We used subjects' responses recorded during the scans to measure task condition-dependent performance. Figure 3 summarizes subject performance as a function of target speed and direction. Performance in the scanner was significantly worse than the performance of these subjects during pre-fMRI training (3-way ANOVA for testing location: F1,106 = 27.44, p < 0.001, speed: F3,106 = 54.29, p < 0.001, and direction: F1,106 = 28.97, p < 0.001), likely due to better testing conditions in the lab, but in both cases, the trends (performance proportional to speed; asymmetry between approaching/receding objects) were maintained from our previously reported psychophysical performance on this task (Calabro et al. 2011). Event-related, trial-by-trial performance data used in an exploratory voxel-wise analyses did not show any significant group activation clusters associated with the direction of the target object, nor between trials with correct and incorrect responses.

Fig. 3.

Fig. 3

Performance of subjects during fMRI scans (d′) as a function of the speed of the target object both during the fMRI scans, and in pre-scan testing in the laboratory. Trials in which an invalid button press was recorded were excluded. Negative speeds indicate receding objects; positive speeds indicate objects approaching the observer. Data points are offset for clarity, but used the same speeds (± 2, 4, 6, 8)

However, there were significant correlations between BOLD signal and performance when comparing across different speeds. For every subject, we normalized the BOLD signal and task performance in the scanner for each speed (grouped across directions). Normalization was relative to the subject's own overall BOLD signal and performance, respectively, combined across all conditions (based on Gilaie-Dotan et al. 2001).

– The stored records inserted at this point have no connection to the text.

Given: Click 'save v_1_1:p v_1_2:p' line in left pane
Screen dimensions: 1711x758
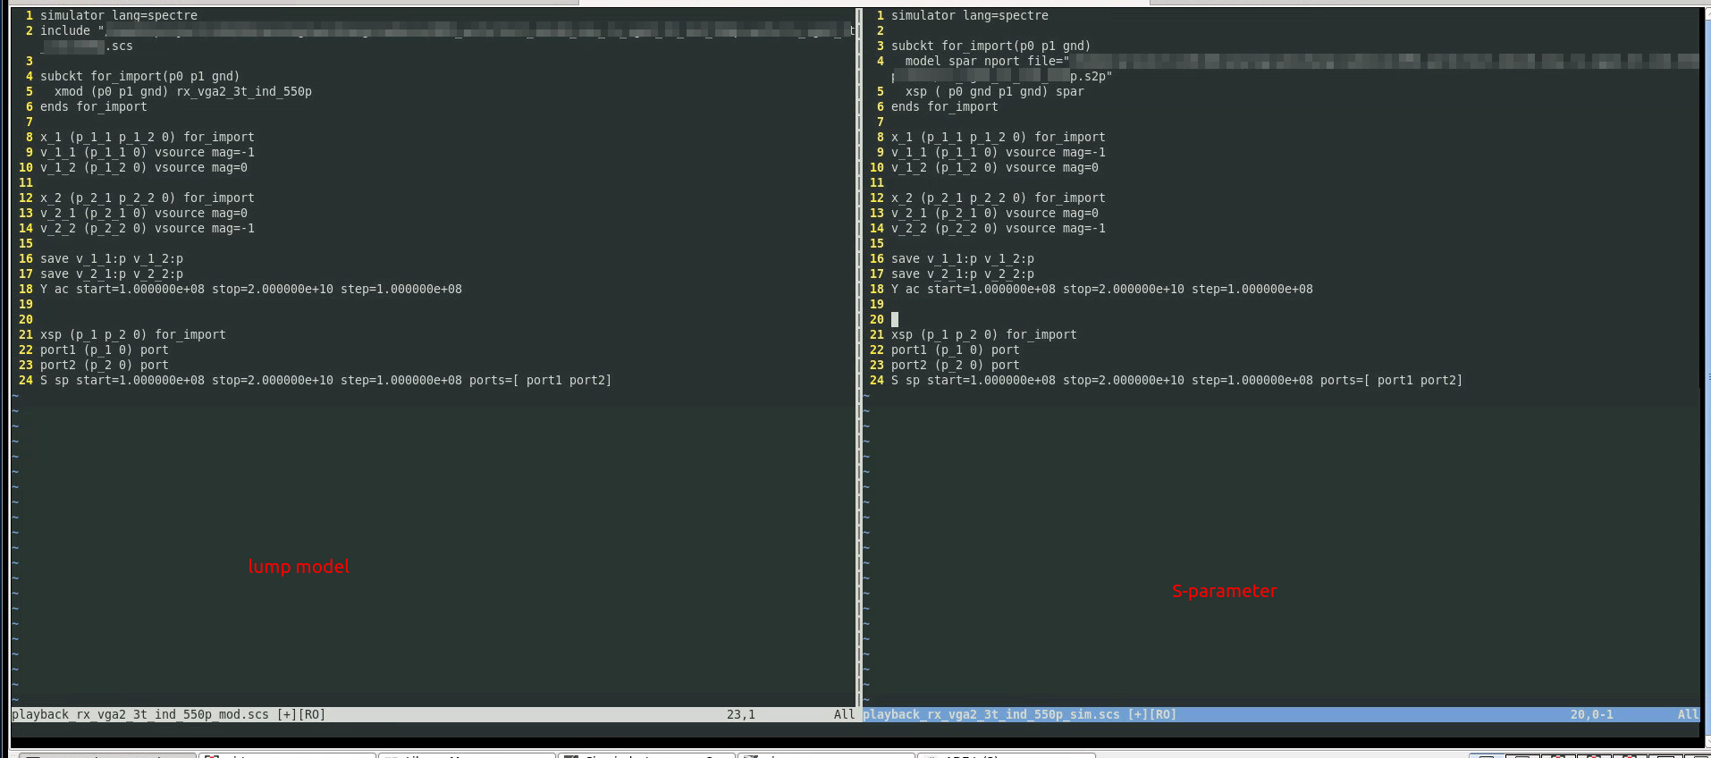Looking at the screenshot, I should click(111, 258).
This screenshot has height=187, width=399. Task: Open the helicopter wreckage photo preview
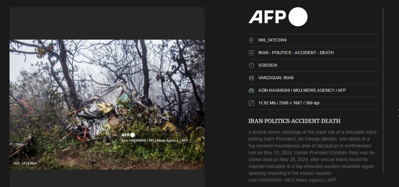pyautogui.click(x=107, y=104)
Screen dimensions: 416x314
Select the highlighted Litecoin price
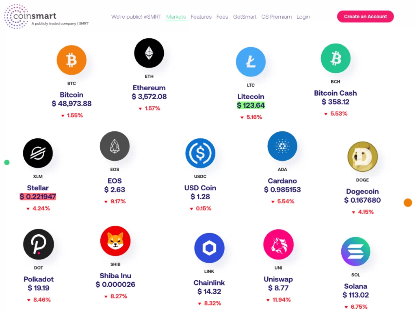tap(251, 105)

We computed correlation between the normalized BOLD signal and performance with a generalized linear model using the data from all subjects (Fig. 4). The activation of several areas was significantly correlated to behavior after correcting for multiple comparisons (FDR < 0.05): bilateral V1 (lh: t1,26 = −3.38, p = 0.0023; rh: t1,26 = −2.83, p = 0.008), rh V2 (t1,26 = −4.64, p < 0.001), rh V3A (t1,26 = −2.26, p = 0.03), lh KO (t1,26 = −2.48, p = 0.02), lh LO (t1,26 = −3.16, p = 0.004), lh hMT (t1,26 = −2.80, p = 0.001) and lh VIP (t1,26 = −2.53, p = 0.017). Interestingly, only cortical regions known as visually responsive areas had significant correlations to behavior, and all correlations were negative (there was less BOLD signal as performance improved). The correlation between BOLD signal and performance is in agreement with previous studies showing increased BOLD response with more difficult stimuli (Heekeren et al. 2004; Kayser et al. 2010), showing that activation in these areas depended on stimulus parameters and suggesting that these areas are strongly involved in forming a perceptual representation of the task.

Fig. 4.

Fig. 4

Behavioral correlations between normalized performance during the scan and BOLD signal. Each data point corresponds to a single target object speed (grouped across directions) for a single subject. Each subject is indicated by a different marker symbol

Cortical connections mediating object motion detection

Partial correlations were computed among all ROIs and are shown in Fig. 5. A modularity algorithm (Rubinov and Sporns 2010) applied to the partial correlation adjacency matrix revealed 4 clusters of ROIs. One cluster (black boundary in Fig. 5) consisted of bilateral V1 and V2 with 5 of a possible 6 associations statistically significant after correcting for multiple comparisons (ρ > 0.1, p < 0.001). The intra-hemispheric V1 to V2 associations were strongest, with ρ = 0.35 and 0.47 for the RH and LH, respectively. A second cluster (Fig. 5, green boundary) consisted of visually responsive areas including bilateral LO, V3A, KO and hMT had both within- and cross-hemispheric associations. Within this cluster, 21 of 28 associations were significant, with strongest correlations between intra-hemispheric hMT and LO (ρ = 0.27 and 0.20 for LH and RH, p < 0.0001) and between KO and V3A (ρ = 0.23 and 0.18 for LH and RH, p < 0.0001). A third network (Fig. 5, yellow boundary) involved visually responsive areas in the parietal lobe (bilateral VIP and DIPSM), and the right precuneus, with 8 of 10 associations significant. Unlike the previous two clusters that were mostly within one hemisphere, the strongest association in this cluster was cross-hemispheric, between LH and RH VIP (ρ = 0.35, p < 0.0001). Finally, a fourth cluster involving higher level, primarily left hemisphere areas (Fig. 5, blue boundary) included PoCS, PoCG (dorsal and ventral), FEF, SubCS as well as bilateral CS. The node-reordering algorithm (the sequence of ROIs listed in Fig. 5) resulted in a sequence in which all ROIs were placed next to the rest of the ROIs in their cluster with one exception (left V3A), reinforcing the clusters found by the modularity algorithm.

Fig. 5.

Fig. 5

Connectivity map among the functionally defined ROIs showing connections that were significant among subjects (FDR < 0.01) as measured by a partial correlations and b multivariate Granger causality. Color indicates the uncorrected significance of the group connection [ −log(p)]. In (a), connections are undirected, and for directional connections in (b), origin area (“connections from”) is indicated on the y-axis and destination area (“connections to”) on the x-axis

We compared the partial correlation results to those obtained in the control task (self-motion only) (see Supplemental Figure 3). While the control task elicited the same connectivity in the V1/V2 cluster, the connectivity in the LO/KO/hMT/V3A and left fronto-parietal clusters was sparser. Furthermore, the connectivity was almost absent in the VIP/DIPSM cluster. This suggests that the connectivity among the cortical network of intra-parietal sulcus areas is specific to the object motion task and may be involved in the separation of object and self-motion components from the perceived motion field.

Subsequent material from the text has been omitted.